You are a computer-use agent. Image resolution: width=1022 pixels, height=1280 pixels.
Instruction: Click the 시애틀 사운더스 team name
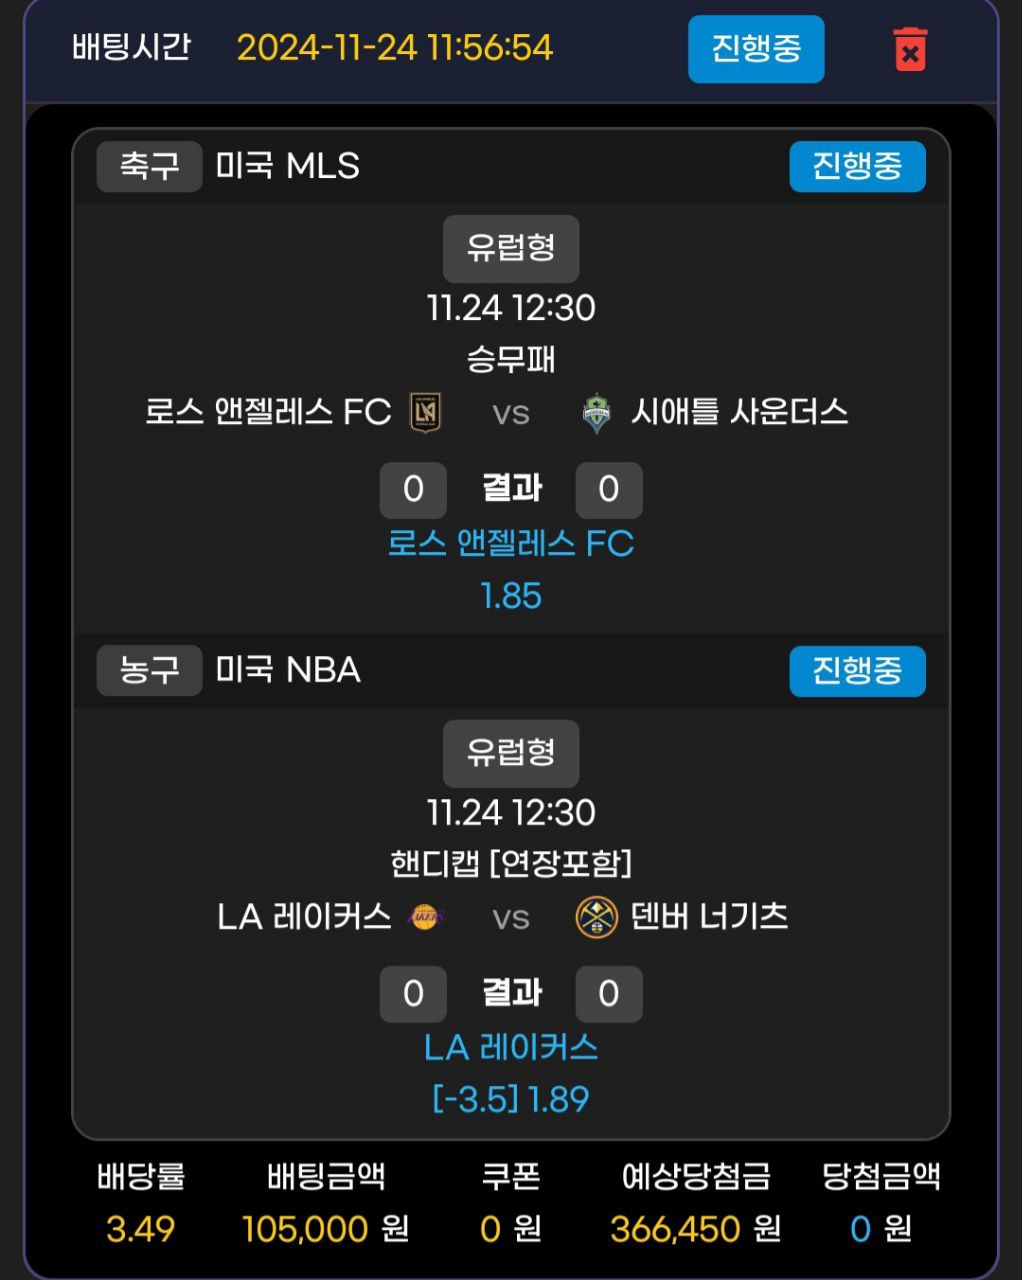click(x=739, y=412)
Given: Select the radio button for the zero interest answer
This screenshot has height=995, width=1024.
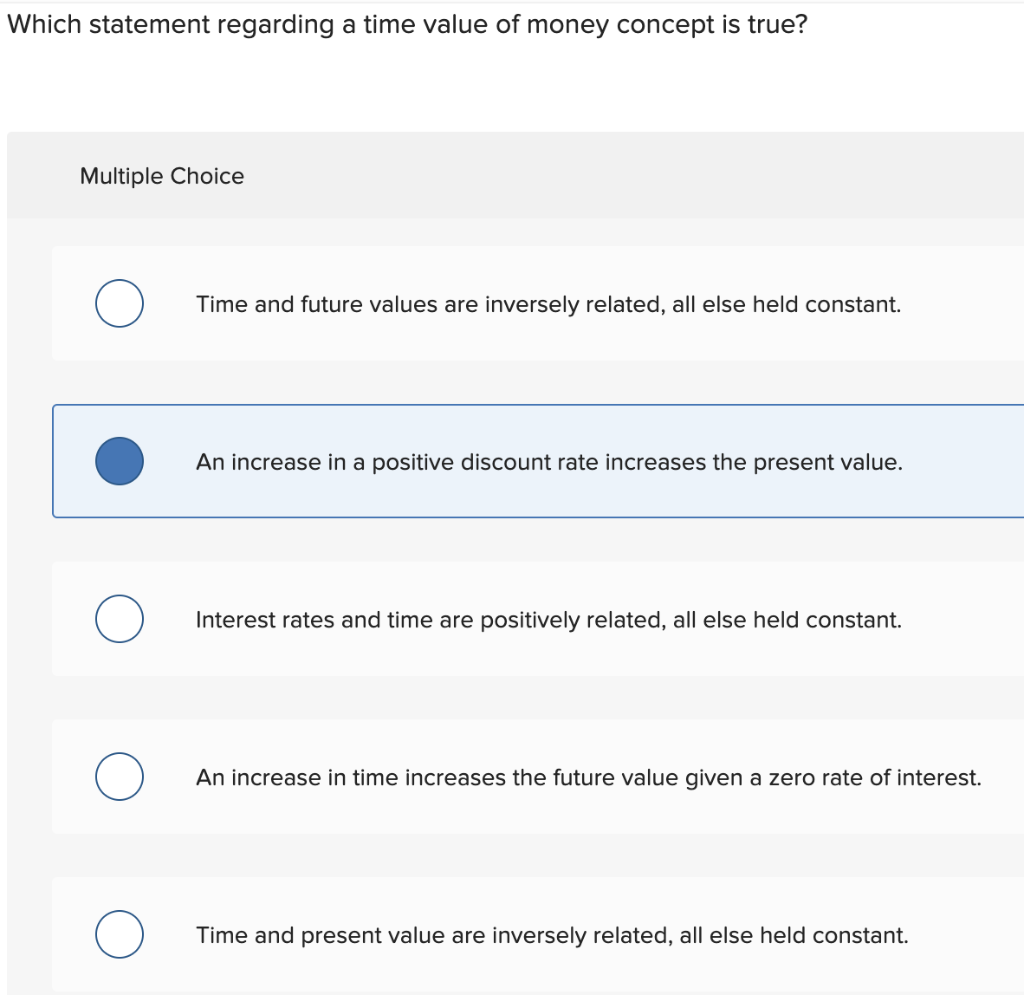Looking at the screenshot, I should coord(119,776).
------------------------------------------------------------
TASK REQUIREMENTS ▸
Using the listing above, copy every line from the line containing "Instruction: Click the 시애틀 사운더스 team name" through the last one, both included, and no other lines. Pictures stay out.

RESPONSE AREA ▸
Instruction: Click the 시애틀 사운더스 team name
click(x=739, y=412)
Given: Select the radio button for the zero interest answer
This screenshot has height=995, width=1024.
Looking at the screenshot, I should coord(119,776).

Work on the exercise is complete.